As you grow in confidence, expand your horizons, build reusable solutions, explore new technologies and encourage responsible experimentation. Communicate regularly, share wins and continue investing in skills. In this way, AI shifts from being an isolated initiative to an embedded capability that delivers measurable value, time and again.

10. Build AI on a Solid Data Foundation

AI is only as strong as the data it’s built on. From governance and architecture to skills and strategy, data is the foundation that enables AI to deliver real, repeatable value.

At Seriös Group, we work with organisations to build their data foundations and capabilities needed for scalable AI adoption. Whether you're just starting out or looking to accelerate your AI journey, we can support you.


Frequently Asked Questions  


Does High-quality Data Automatically Mean we’re AI ready?

No, high-quality data doesn’t make it AI-ready. While the quality of available data is important to AI readiness, it is only one building block of a much larger foundation. For data to be AI ready, it also must be well-governed, complete across stable and consistent data pipelines, and accessible within volumes and at speeds that the machines can handle.

Who Should be Responsible for Data Readiness in our Organisation?

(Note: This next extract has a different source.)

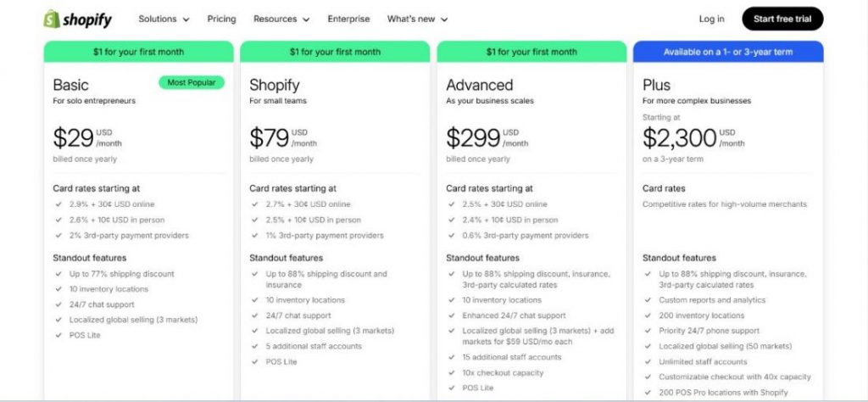Select the Advanced plan's green first-month banner
The width and height of the screenshot is (868, 402).
click(x=531, y=52)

Data and AI readiness should not be owned by a single team, but rather be introduced across the organisation and incorporated into strategies and processes gradually. We encourage all teams and individuals, from an organisation's Chief Data Officer and Chief Information Officer to operational roles, to take accountability for data readiness.

Do we need to Fix All Our Data Problems Before Starting with AI?

While there are data foundations that must be fixed before adopting AI, understanding your use case and auditing your data for what’s important and actionable will help you identify the must-fix issues.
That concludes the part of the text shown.